### Texte à analyser
▬▬▬▬▬▬
Un bon processus décisionnel suppose nécessairement une réglementation à jour, complète et claire, mais celle-ci ne saurait couvrir dans tous leurs aspects les questions auxquelles une autorité de sûreté sera confrontée. Il y aura toujours des lacunes, des interprétations divergentes et des situations inattendues. C'est pourquoi l'organisme réglementaire suivra généralement des critères assez généraux qui structurent sa doctrine en matière de sûreté.

L'un de ces critères est le niveau de sûreté et de protection de l'environnement à exiger par l'autorité de sûreté. Les déclarations visant le niveau de base du critère de protection varient selon les pays de l'OCDE, mais tous s'accordent à reconnaître qu'il est impossible d'atteindre un risque zéro dans les activités nucléaires. On trouvera ci-dessous certains des critères concernant le niveau de base de protection dans les pays de l'OCDE :

  • pas de risque déraisonnable,
  • protection appropriée de la santé et de la sûreté du public,
  • niveau de risque le plus bas qu'il soit raisonnablement possible d'atteindre,
  • sûreté aussi élevée que cela est raisonnablement réalisable,
  • risque limité par l'utilisation des meilleures technologies à des coûts économiquement acceptables.

On est donc amené à s'interroger sur le critère à utiliser concernant le niveau d'assurance que les critères de sûreté requis sont bien respectés. Ici encore, on trouve différentes formulations de ce dernier critère dans les pays de l'OCDE, mais tous admettent qu'une assurance absolue est hors de portée. La plupart des pays se sont dotés d'une variante d'un critère « d'assurance raisonnable ».

Il convient de considérer ces critères comme des critères qualitatifs souhaitables plutôt que comme des prescriptions de sûreté quantitatives qui doivent être respectées. En pratique, ils correspondent à ce que d'aucuns pourraient appeler des « normes implicites ». C'est de l'accumulation de peutêtre plusieurs centaines de décisions concrètes antérieures et de la jurisprudence portant sur plusieurs années qu'émergera une définition de travail du sens à donner à ces critères.

Au-delà de ces critères qualitatifs souhaitables, un organisme réglementaire peut adopter des objectifs de sûreté quantitatifs - par exemple, des objectifs chiffrés pour la protection de la santé et de la sûreté des personnes vivant à proximité de centrales nucléaires. Pour accroître leur utilité dans la prise de décision, les objectifs sanitaires sont souvent complétés par des objectifs chiffrés concernant la fréquence des dommages au coeur (CDF) et la fréquence des relâchements radioactifs précoces massifs (LERF). À l'évidence, le recours à ce dernier type d'objectifs de sûreté suppose la mise en place et l'actualisation d'EPS rigoureuses et individualisées, ainsi qu'une maîtrise de la méthodologie de l'EPS par l'exploitant et l'autorité de sûreté. Bien qu'au sein des organes réglementaires des pays de l'OCDE la fixation et l'utilisation d'objectifs de sûreté quantitatifs soient de pratique courante, on considère généralement que ces critères ne permettent pas à eux seuls de prendre des décisions réglementaires. En fait, la principale utilité des objectifs de sûreté quantitatifs est de fournir à l'autorité de sûreté des lignes directrices venant compléter d'autres critères réglementaires.
▬▬▬▬▬▬
### Extrait de données
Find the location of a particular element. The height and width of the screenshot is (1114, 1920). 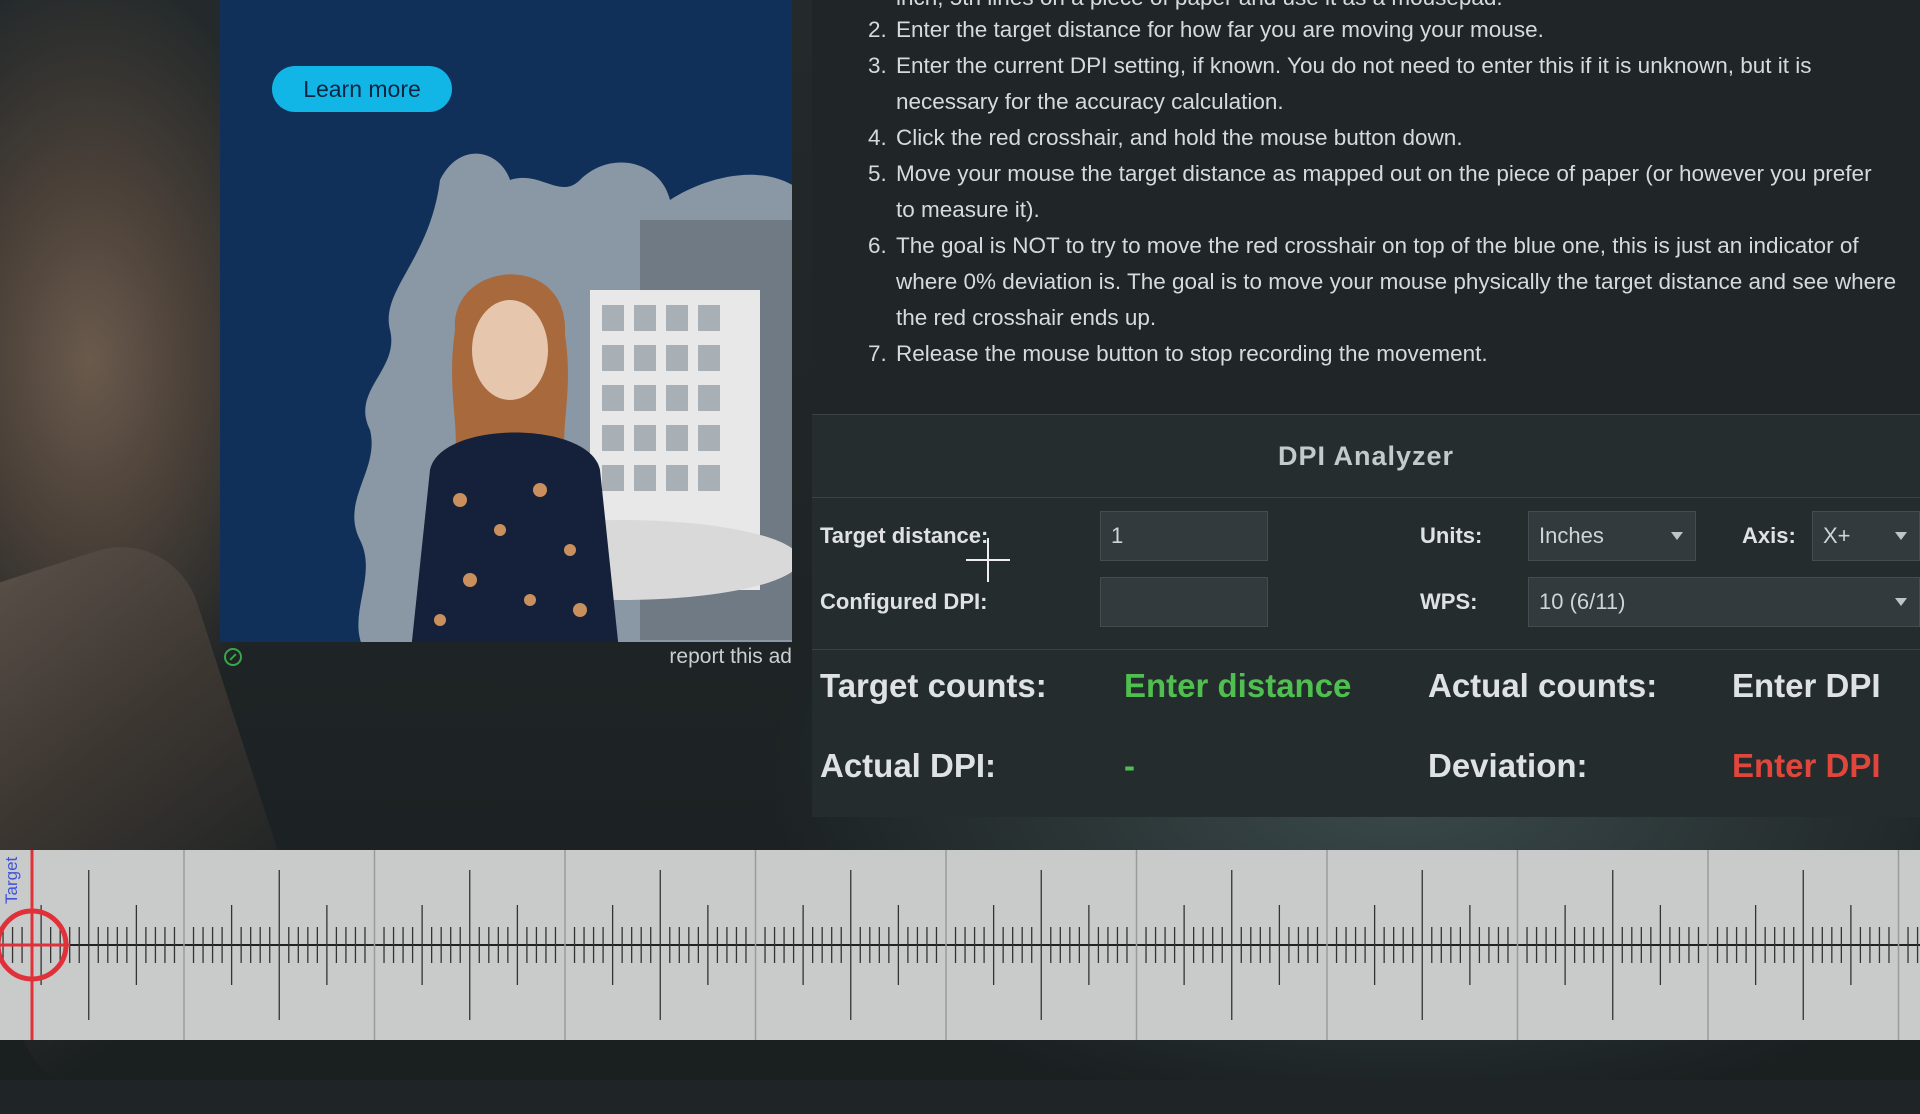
▬▬▬▬▬▬
### Énoncé 1
Reproduisez fidèlement le passage du texte sur la sûreté nucléaire qui commence par les mots « On est donc » et se termine par « à ces critères. ».
### Énoncé 2
Rédigez la suite du texte sur la sûreté nucléaire en partant de sa dernière phrase.
Le matériel qui précède n'a aucun rapport avec le texte sur la sûreté nucléaire.

### Réponse 1
On est donc amené à s'interroger sur le critère à utiliser concernant le niveau d'assurance que les critères de sûreté requis sont bien respectés. Ici encore, on trouve différentes formulations de ce dernier critère dans les pays de l'OCDE, mais tous admettent qu'une assurance absolue est hors de portée. La plupart des pays se sont dotés d'une variante d'un critère « d'assurance raisonnable ».

Il convient de considérer ces critères comme des critères qualitatifs souhaitables plutôt que comme des prescriptions de sûreté quantitatives qui doivent être respectées. En pratique, ils correspondent à ce que d'aucuns pourraient appeler des « normes implicites ». C'est de l'accumulation de peutêtre plusieurs centaines de décisions concrètes antérieures et de la jurisprudence portant sur plusieurs années qu'émergera une définition de travail du sens à donner à ces critères.

### Réponse 2
Les autorités de sûreté font, par principe, preuve d'une extrême prudence dans leurs décisions. La philosophie traditionnelle de la défense en profondeur en matière de sûreté en est l'illustration. Depuis les tous débuts de l'électronucléaire commercial, les autorités de sûreté ont opté pour la défense en profondeur qui requiert plusieurs barrières de protection pour éviter les accidents ou en atténuer les conséquences. L'application des principes de la défense en profondeur et des marges de sûreté a été, et demeure, un moyen efficace de prendre en compte les incertitudes dans les performances de l'équipement et le facteur humain. Grâce à l'accumulation de l'expérience d'exploitation et au perfectionnement des méthodes d'analyse de la sûreté, qui nous permettent d'approfondir notre compréhension de la sûreté des centrales nucléaires, des marges de sûreté et de leurs incertitudes, on peut songer à réduire les marges exagérément prudentes, ou à en ajouter, s'il y a lieu.

Éléments du processus de décision réglementaire

Les principes et critères fondamentaux applicables aux décisions réglementaires doivent s'inscrire dans un cadre pratique intégré, utilisable par les autorités de sûreté dans leurs activités quotidiennes. Ce cadre ne doit pas être rigide, mais être cohérent avec les lois et les coutumes nationales, les traités et les réglementations internationaux, et les politiques internes de l'autorité de sûreté. Fondamentalement, un cadre intégré doit permettre a) de définir clairement la question posée, b) d'évaluer l'importance du point de vue de la sûreté, c) de déterminer les lois, réglementations ou critères à appliquer, d) de collecter les informations et données pertinentes, e) de définir les compétences et les ressources nécessaires, f) de s'entendre sur les analyses à réaliser, g) de fixer le degré de priorité de la question par rapport aux autres tâches de l'organisme, h) de prendre une décision solidement étayée et, finalement, i) de rédiger une décision claire et motivée, puis de publier la décision le moment venu.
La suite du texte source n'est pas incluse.